Stored data
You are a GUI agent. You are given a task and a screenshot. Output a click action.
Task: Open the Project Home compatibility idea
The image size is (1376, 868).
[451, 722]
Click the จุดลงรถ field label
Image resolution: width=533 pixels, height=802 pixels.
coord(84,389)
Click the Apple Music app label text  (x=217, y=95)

* * *

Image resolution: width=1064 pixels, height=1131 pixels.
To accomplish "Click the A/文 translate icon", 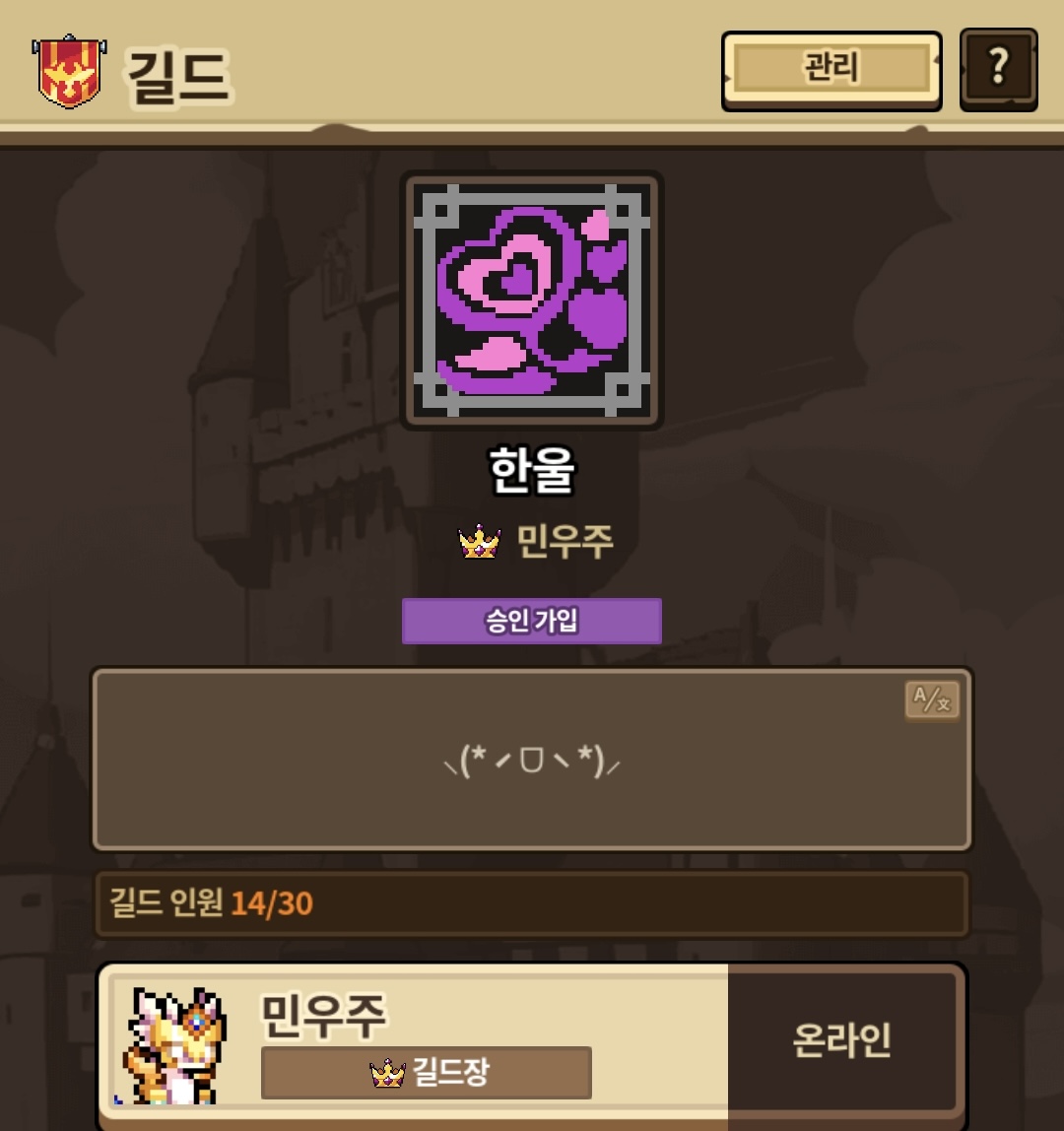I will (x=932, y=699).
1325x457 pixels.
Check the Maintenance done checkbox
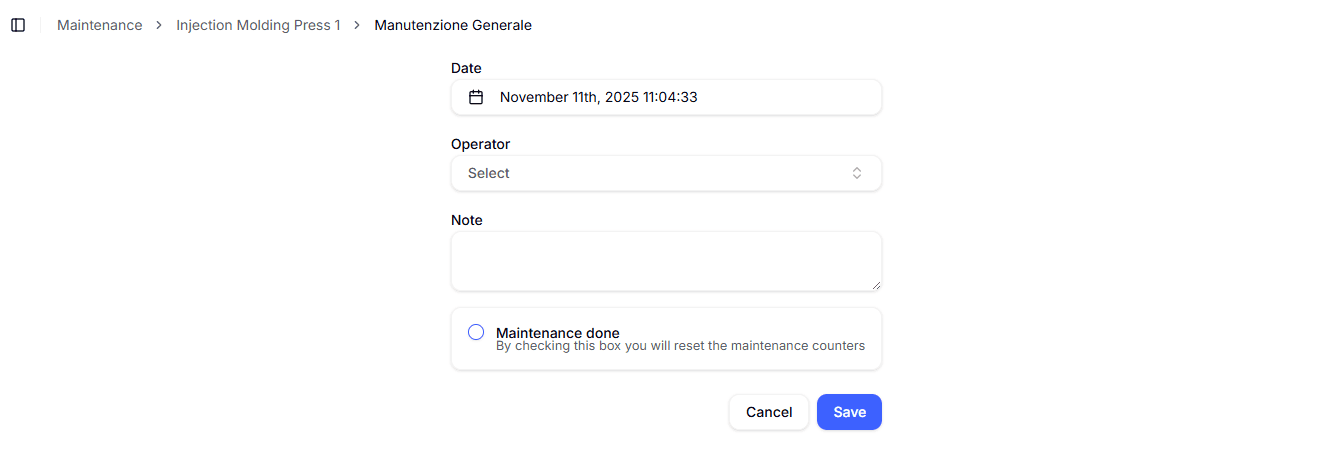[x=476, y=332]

__TASK OBJECTIVE__.
An exact copy of the lines above, from the one containing "You are a GUI" down to the one containing "Click the Apple" and including both, is the whole answer; retype it and nothing else.

__RESPONSE FOR THIS EXERCISE__.
You are a GUI agent. You are given a task and a screenshot. Output a click action.
Task: Open the Project Home compatibility idea
The image size is (1376, 868).
[451, 722]
Click the จุดลงรถ field label
Image resolution: width=533 pixels, height=802 pixels.
coord(84,389)
Click the Apple Music app label text  (x=217, y=95)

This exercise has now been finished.